Today was a tournament day, which meant less time building and more time actually using what I’ve built. That’s a useful kind of test.

Querying live data between rounds

I was able to use the natural language query interface throughout the day to pull insights from the live event data — things like which players had the easiest or hardest paths to their current record based on their opponents’ standings. That kind of context isn’t something you’d normally have access to mid-tournament without doing a lot of manual lookup, and having it queryable in plain language made it genuinely fast to get to.

It did influence real decisions. At one point I used it to think through whether to stay in the tournament or drop, weighing my remaining path against the field. It didn’t end up mattering — a last-second disqualification retroactively changed a competitor’s record and shifted things anyway — but the data was useful in the moment and I liked having it. That’s a meaningful validation: the tool changed what I was thinking about, not just what I was curious about.

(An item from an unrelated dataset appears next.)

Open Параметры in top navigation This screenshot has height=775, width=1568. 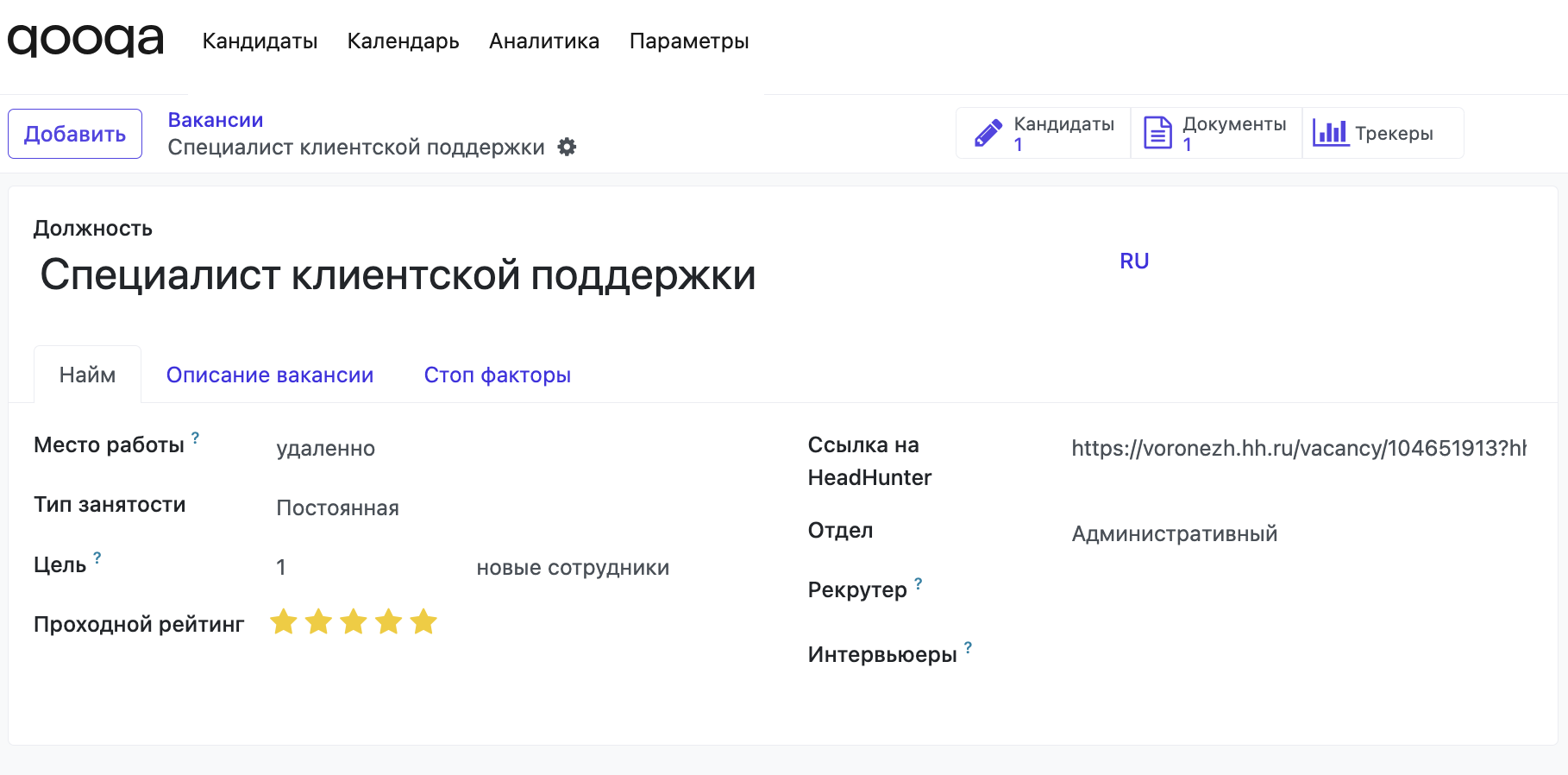pos(688,41)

Hitting session limits and an arithmetic error

The session limits hit quickly today, which makes sense — natural language data queries are token-heavy, especially when the model is doing a lot of interpretation and context-holding between questions. I burned through more than I expected just in the gaps between rounds.

More concerning was a calculation error I caught. Matches are best-of-three, so results get reported as game scores like 2-1 for a win. The model was treating that as a literal score addition — adding 2-1 to a running total — rather than counting it as a single match win. It’s the kind of domain-specific encoding that’s obvious once you know it and easy to get wrong if you don’t. The underlying data is fine; it was the interpretation layer that slipped.

The fix is probably not a better model — it’s better prompting or a structured query layer that handles the arithmetic before the model ever sees it. For the natural language interface to be reliable, I need to be more deliberate about what I’m asking the model to reason about versus what should just be computed directly.

Rethinking model selection for different query types

The token burn today is pushing me to think more carefully about when to use Opus versus something lighter. For exploratory or interpretive queries, the quality difference probably justifies the cost. For simpler lookups — give me the current standings, how many rounds are left, what’s this player’s record — a less capable model or a lower effort setting would likely do just as well and cost a fraction. I want to experiment with that tomorrow and see if the quality actually holds for the simpler cases.

I’ve also been reading about older models getting quietly degraded after new ones release, which is something I want to keep an eye on as I build more reliance on specific model behavior. Whether that’s real or perception drift is hard to tell from the outside, but it’s worth being aware of as a variable.